Unified Multimodal Models (UMMs) have emerged as a critical direction for general-purpose multimodal intelligence, integrating understanding and generation into a single framework. However, existing UMMs face prominent challenges: (1) the inherent learning conflicts between visual understanding and generation tasks, leading to suboptimal modeling in both tasks; (2) different understanding and generation visual spaces impeding scalability; (3) over-reliance on task-specific data that neglects the duality of text-image understanding and generation. To address these challenges, we propose UniDDT, which leverages a Noisy ViT encoder along with an LLM to unify semantic encoding for visual generation and understanding tasks, while employing a separate diffusion decoder to decouple diffusion decoding from text decoding. With this Noisy ViT encoder, UniDDT is able to leverage the latent space as a unified visual representation, enabling seamless compatibility between understanding and generation tasks. Thus, the scalability within the generation tasks and the semantic expressiveness within understanding tasks can be balanced. Also, we construct dual data structures from the same image-text pairs, fostering interdependence between the generation and understanding data to exploit their inherent duality. Extensive experiments demonstrate that UniDDT achieves effective unification of multimodal understanding and generation with enhanced semantic consistency and scalability. For visual generation tasks, our UniDDT achieves 0.87 GenEval score and 86.9 DPG overall score. For multimodal understanding tasks, our UniDDT achieves 1699.5 score on MME benchmark and 76.5 overall score on SEEDbench.

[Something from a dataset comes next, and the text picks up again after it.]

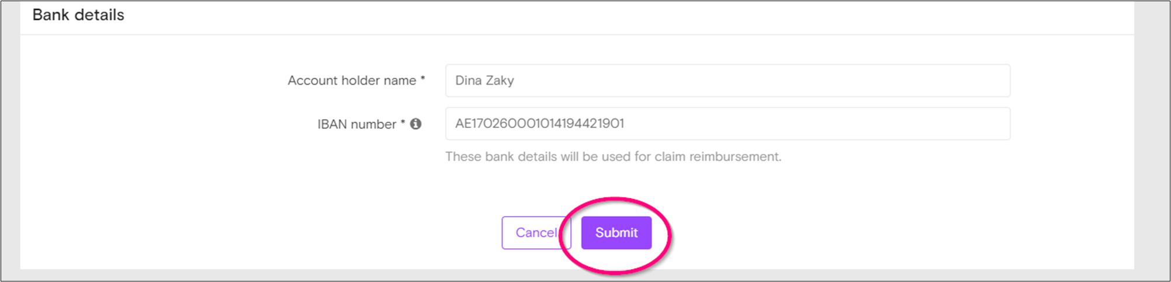
Task: Click the empty area right of Dina Zaky
Action: tap(760, 81)
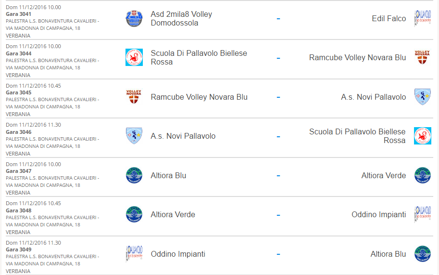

翻译：统一多模态模型（UMMs）已成为通用多模态智能的关键方向，将理解与生成任务整合至单一框架。然而，现有UMMs面临显著挑战：（1）视觉理解与生成任务之间存在固有学习冲突，导致两者建模效果欠佳；（2）理解与生成的视觉空间不统一，制约了模型可扩展性；（3）过度依赖任务特定数据，忽视了文本-图像理解与生成的双向互补特性。为解决上述问题，我们提出UniDDT模型，采用带噪ViT编码器与LLM协同实现视觉生成与理解任务的语义编码统一，同时利用独立扩散解码器将扩散解码与文本解码解耦。通过这种带噪ViT编码器，UniDDT能够以潜在空间作为统一视觉表征，实现理解与生成任务无缝兼容。由此，生成任务的可扩展性与理解任务的语义表达能力得以平衡。此外，我们从相同图像-文本对中构建双数据结构，强化生成数据与理解数据的相互依赖关系，以挖掘其内在双向性。大量实验表明，UniDDT在提升语义一致性与可扩展性的同时，实现了多模态理解与生成的有效统一。在视觉生成任务中，UniDDT取得0.87 GenEval分数及86.9 DPG总分；在多模态理解任务中，UniDDT在MME基准测试中获得1699.5分，在SEEDbench上达到76.5总分。